I was perusing the internet last evening to pass the time before getting into a vicious round of Champions of Norrath : Return to Arms with my lovely wife.  I had Java on my mind for a bit of the commute home and as such decided to do a bit of googling.  For whatever reason, I decided to lookup “Java for Python Programmers" much along the lines of a great "Perl to Python Migration" book I'd acquired years back.  To my utter shock, results were actually returned.  

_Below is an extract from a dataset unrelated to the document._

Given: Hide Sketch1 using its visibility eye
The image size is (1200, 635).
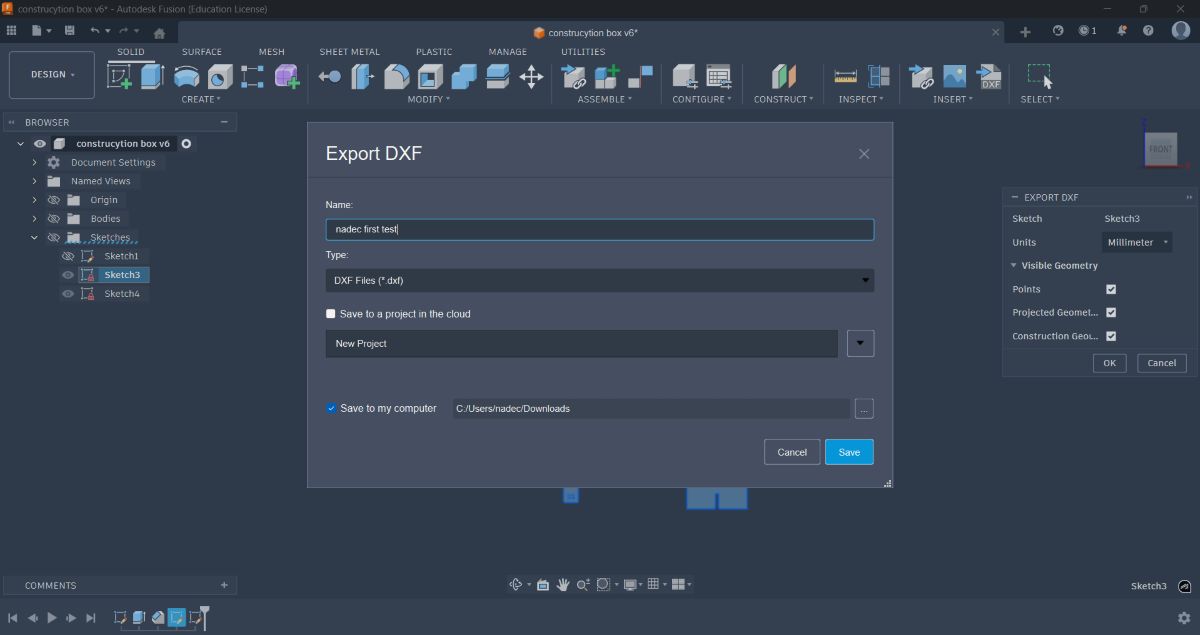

This whole 'ordeal' with Java has been going on with me for something over 7 years.  I started teaching myself Java way back when, but found it to be utterly too verbose for productivity, opting for perl in its place.  Then perl very quickly proved to be lacking when it came to large projects, and code cleanliness (by design mind you, I have written production code which after 7 years upon seeing it again, was very easy to follow in spite of its 7,000+ line codebase), and utter hackishness about it, regardless of the raw power.  I moved to Python both personally and then shortly thereafter, professionally where I enjoy myself most.  

However, there are certain things I've come to realise over the past many years, more so over the past few specifically.  One is that I should force myself to code in one of the behemoth languages to the point of solid fluency regardless of how dreadfully painful it can be.  Two is that most jobs are hybrid these days and require a wider set of disciplines in terms of technologies, languages and toolsets than in the past, and whilst I don't have any need for Java in my current work endeavours, it doesn't negate said need in the future.  Three is that Java makes the most sense being that C/C++ are for all purposes outside of hardware tied code (such as operating systems, device drivers, compilers), dead for application creation, period.

And so it is that I venture forth again into the wonderful realm of re-re-learning the evil behemoth formerly known as oak.  May she not be as cruel a mistress as in the past as my understandings of her workings have been greatly enhanced thanks to python sharing so many of those conceptual designs and paradigms coupled with my adoration for the latter language.  

Wish me luck.

05 July, 2007

Check External Data/Configurations First.

I was recently on holiday with my family visiting other members of my family as well as friends.  It was at this time I pulled out my trusty MacBook Pro, fired up TextMate, pulled down the newest subversion repository of my simulation software 'SimulaE' and attempted to show my friend the crafty english parser component I wrote.  I showed him the test suite with all of its various scenarios and then suggested he throw an attempt at it so that he may be amazed at its crafty logic.  

He did, and it failed, and I was surprised to say the last.  So given that I was on vacation, I wasn't going to focus must time on this issue other than updating the subversion repository so that I could look into the issue at a later time.  Well, two days ago I finally did so, and found out after careful checking that one of the datafiles utilised for cross checking and sub classifications of parts of speech of english lacked the necessary word (also the culprit of the mis-parse).  After making a quick addition to the aforementioned lookup file, the test ran just fine, and passed with flying colours.  

Lesson learned (for what feels like the millionth time);  check your support configuration and/or data files, because your code isn't broken, just doing what it is supposed to, based upon the information it has available (data files) to it.